歴史から教訓を学ぶ

 東日本大震災から6年がたった。


 あの震災を体験してから、私自身、歴史に対するとらえ方が、ずいぶんと変わったような気がする。


 自然環境と人間の営みの関係を歴史的に考えることが大事だということは、以前から漠然とは考えていたが、震災の体験によって、そうした歴史の見方の大切さを、さらに実感するようになった。


 実はこの連載の企画にあたって、編集者から最初にいわれたのは「震災から日本の歴史をみるという視点で書いてもらえませんか」ということであった。日本列島は古来さまざまな自然災害に見舞われたが、その自然災害に対して、人々がどのように立ち向かい、克服しようとしていったかという通史を書け、というのである。

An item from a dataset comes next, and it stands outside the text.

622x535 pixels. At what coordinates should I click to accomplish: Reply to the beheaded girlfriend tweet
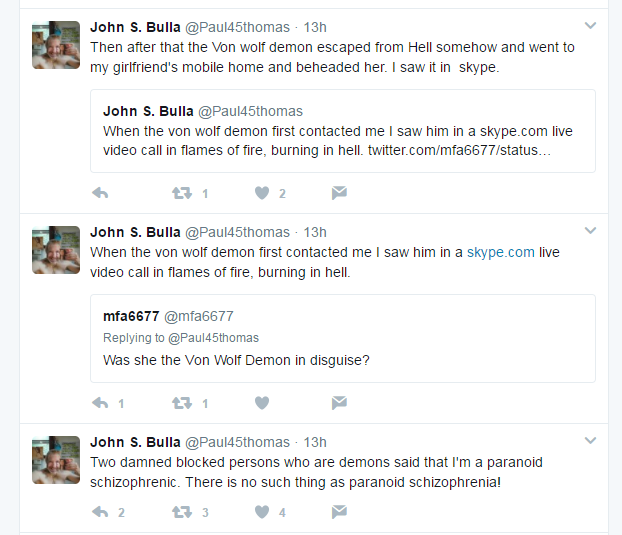click(x=100, y=193)
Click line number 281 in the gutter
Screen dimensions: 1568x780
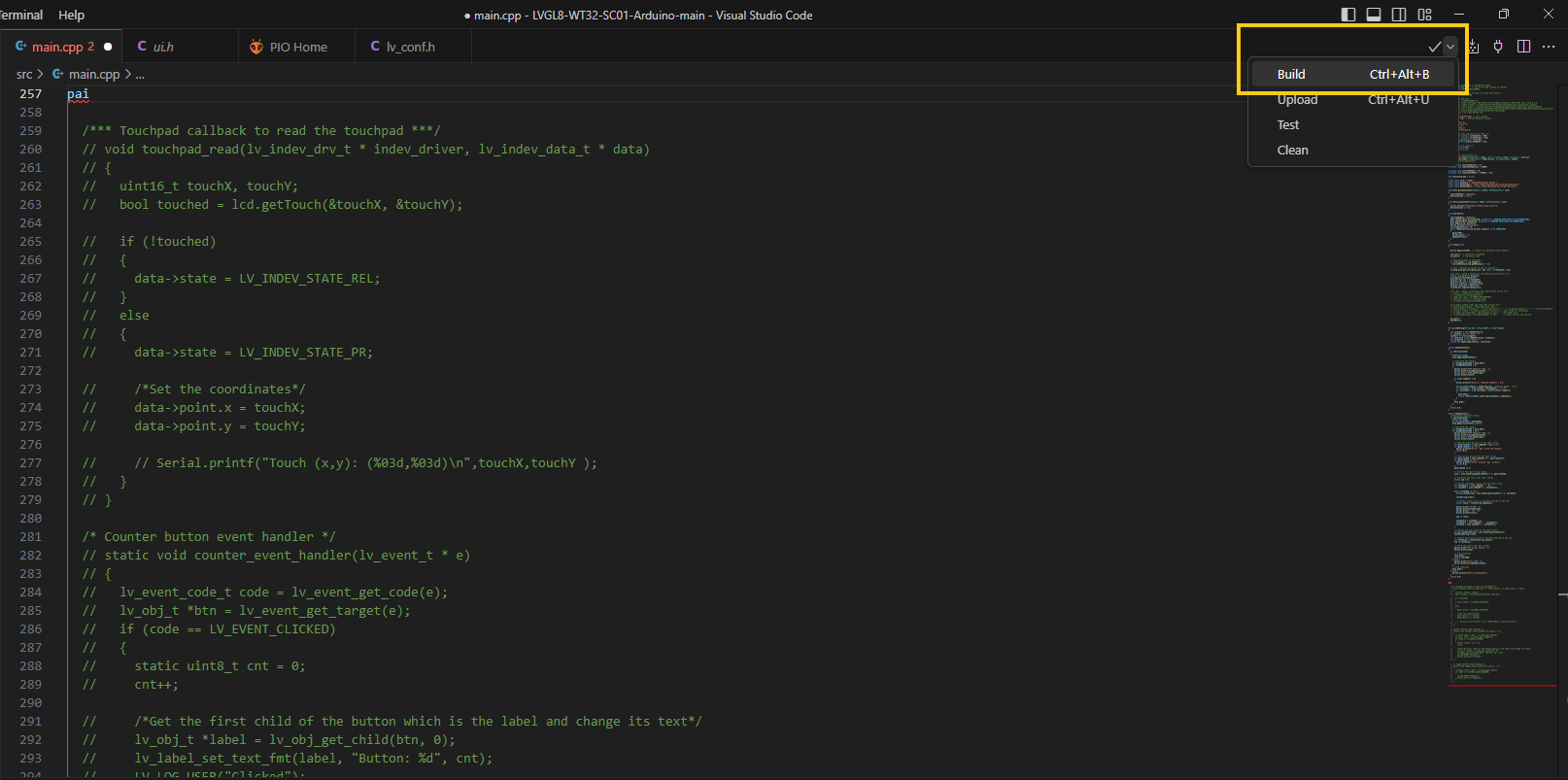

 しかしそれは私の能力を超える問題である。災害という視点から日本史を通史的に描くという壮大な歴史など書けるはずもない。それにそうした視点から書かれた論文や書籍はすでにたくさん公表されている。私には荷が重すぎるテーマである。


 私自身、この問題に対してまだ体系的にまとめることができないのだが、さしあたり私自身が、自然環境と人間の営みとの関係について、自分が折にふれて調査した歴史資料から考えてみたことを書くのであれば、できそうである。


 相変わらずとりとめのない話になってしまうが、自然環境と人間の営みに関する歴史について私自身が考えていることを、さまざまな歴史資料を素材に書いてみることにしたい。